Passage given:
[START]

Linux Stratix10 SVC Driver Patch Fixes Kernel Panics (CVE-2025-68328)

A recently assigned CVE — CVE-2025-68328 — pins down a subtle but consequential bug in the Linux kernel’s Stratix10 Service Layer driver (stratix10-svc) that could cause module removal to fail and trigger a kernel panic, and kernel developers have issued a corrective patch to eliminate the erroneous use of driver-data helpers that led to the problem. The patch addresses incorrect use of platform_set_drvdata and dev_set_drvdata (they were being used inconsistently for the same underlying data), which allowed one driver-data store to overwrite the other and ultimately caused rmmod to fail, producing panics during kthread_stop and FIFO cleanup. The issue is categorized as a local, availability-impacting flaw and has been fixed in the upstream kernel trees and carried into stable branches; Linux distributions have begun classifying and packaging the fix for affected kernel packages.

Background​

What is stratix10-svc and why it matters​

The stratix10-svc driver implements the Service Layer (SVC) support for Intel Stratix 10 SoC devices. On Stratix 10 systems (SoC-FPGA platforms), the SVC driver orchestrates communication between kernel-space clients (for example, the FPGA manager and the remote system update — RSU — service) and privileged firmware or secure-monitor code that runs at a higher exception level. The driver manages:

• Shared memory pools used to pass configuration data and buffers to secure firmware,
• Per-controller FIFOs for message passing,
• Kernel threads used to drive secure monitor calls (SMC/HVC) and wait for responses,
• Genpool-based memory allocations and registration of service clients.

[END]

Data excerpt:
[START]

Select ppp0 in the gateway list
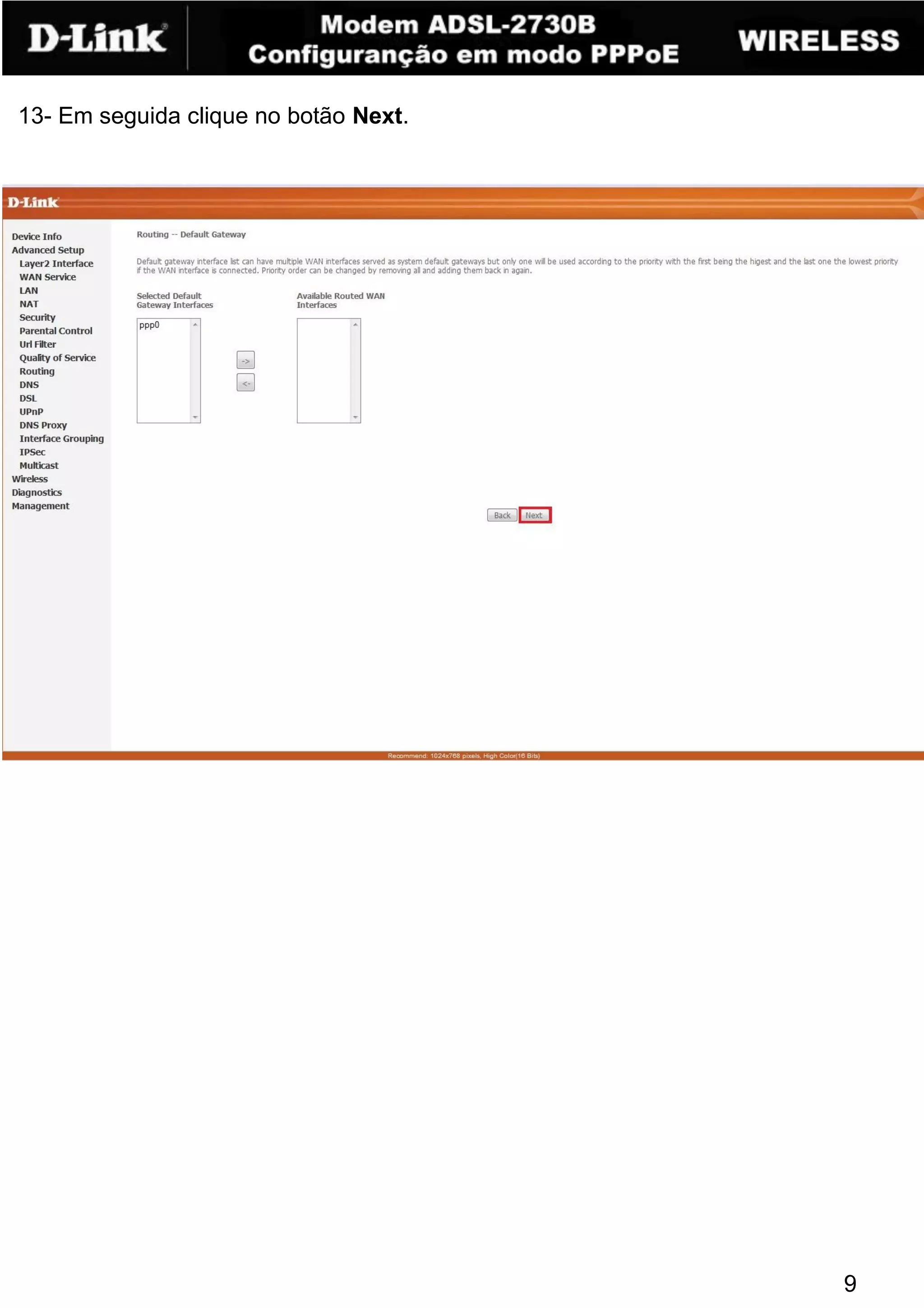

[END]

Problems to solve:
1 – According to the CVE-2025-68328 write-up, why did removing the stratix10-svc module fail and panic the kernel?
2 – Continue the CVE-2025-68328 write-up on the stratix10-svc driver from its last line.

Written responses:
1 – The driver used platform_set_drvdata and dev_set_drvdata inconsistently for the same underlying data, so one driver-data store could overwrite the other. That made rmmod fail and produced kernel panics during kthread_stop and FIFO cleanup.

2 –
Because the SVC driver exists at the intersection of kernel device infrastructure and platform-specific secure services, a defect in its lifecycle management (probe/remove) can have outsized consequences for system stability and device availability.

How this bug was discovered and fixed​

Kernel maintainers and developer threads show the defect was corrected by a compact patch that standardizes the usage of driver-data APIs. The offending behavior — using both platform_set_drvdata and dev_set_drvdata in ways that stored the same pointer into device structures — allowed one assignment to silently overwrite another. When the module was removed (rmmod), the remove path relied on retrieving per-controller data from the device structures; with the overwrites in place, the remove sequence could attempt to free or stop resources using corrupted pointers. That, in turn, could cause a kernel panic while invoking kthread_stop on the controller task or while freeing the controller’s FIFO.
The upstream change was committed to the stable kernel trees and to release branches intended to carry fixes into distribution kernels. Several Linux distribution security trackers now mark the issue as resolved in package updates once maintainers apply the corrected driver code.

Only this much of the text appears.